MATERIALS PROVIDED Start Marker
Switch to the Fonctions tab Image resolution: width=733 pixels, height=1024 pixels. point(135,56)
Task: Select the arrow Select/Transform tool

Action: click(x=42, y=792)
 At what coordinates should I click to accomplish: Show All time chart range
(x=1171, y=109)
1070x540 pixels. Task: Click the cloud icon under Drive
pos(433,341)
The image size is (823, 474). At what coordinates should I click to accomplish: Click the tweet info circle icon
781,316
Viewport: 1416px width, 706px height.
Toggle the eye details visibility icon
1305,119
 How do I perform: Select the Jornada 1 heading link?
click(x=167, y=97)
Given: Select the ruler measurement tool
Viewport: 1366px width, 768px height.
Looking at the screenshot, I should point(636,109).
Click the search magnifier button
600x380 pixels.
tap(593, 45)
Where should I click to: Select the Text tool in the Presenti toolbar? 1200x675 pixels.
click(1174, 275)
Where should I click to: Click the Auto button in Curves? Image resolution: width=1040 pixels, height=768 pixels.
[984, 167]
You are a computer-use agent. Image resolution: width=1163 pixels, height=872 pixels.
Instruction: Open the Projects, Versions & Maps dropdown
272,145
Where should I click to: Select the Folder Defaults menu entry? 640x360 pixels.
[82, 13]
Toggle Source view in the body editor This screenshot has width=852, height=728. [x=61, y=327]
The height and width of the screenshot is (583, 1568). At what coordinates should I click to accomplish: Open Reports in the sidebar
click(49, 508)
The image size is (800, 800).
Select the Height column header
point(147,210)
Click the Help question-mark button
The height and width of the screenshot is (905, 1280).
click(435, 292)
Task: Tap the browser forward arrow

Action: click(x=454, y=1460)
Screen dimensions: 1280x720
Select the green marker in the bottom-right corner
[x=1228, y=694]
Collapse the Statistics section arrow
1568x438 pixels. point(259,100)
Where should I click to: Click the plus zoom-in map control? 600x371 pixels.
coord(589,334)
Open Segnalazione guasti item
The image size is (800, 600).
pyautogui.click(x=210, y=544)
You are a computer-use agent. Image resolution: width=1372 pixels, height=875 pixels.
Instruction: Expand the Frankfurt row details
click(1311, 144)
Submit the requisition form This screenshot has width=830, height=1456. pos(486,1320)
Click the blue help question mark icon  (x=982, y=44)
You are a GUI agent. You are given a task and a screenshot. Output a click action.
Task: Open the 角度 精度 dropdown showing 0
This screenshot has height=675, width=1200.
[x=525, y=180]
MATERIALS PROVIDED End Marker
WORK TASK >> Please restate, exactly as written, the line that holds "Select the Height column header" and all remaining lines of the data above, and only those.

EXERCISE RESULT >>
Select the Height column header
point(147,210)
Click the Help question-mark button
The height and width of the screenshot is (905, 1280).
click(435, 292)
Task: Tap the browser forward arrow

Action: click(x=454, y=1460)
Screen dimensions: 1280x720
Select the green marker in the bottom-right corner
[x=1228, y=694]
Collapse the Statistics section arrow
1568x438 pixels. point(259,100)
Where should I click to: Click the plus zoom-in map control? 600x371 pixels.
coord(589,334)
Open Segnalazione guasti item
The image size is (800, 600).
pyautogui.click(x=210, y=544)
You are a computer-use agent. Image resolution: width=1372 pixels, height=875 pixels.
Instruction: Expand the Frankfurt row details
click(1311, 144)
Submit the requisition form This screenshot has width=830, height=1456. pos(486,1320)
Click the blue help question mark icon  (x=982, y=44)
You are a GUI agent. You are given a task and a screenshot. Output a click action.
Task: Open the 角度 精度 dropdown showing 0
This screenshot has height=675, width=1200.
[x=525, y=180]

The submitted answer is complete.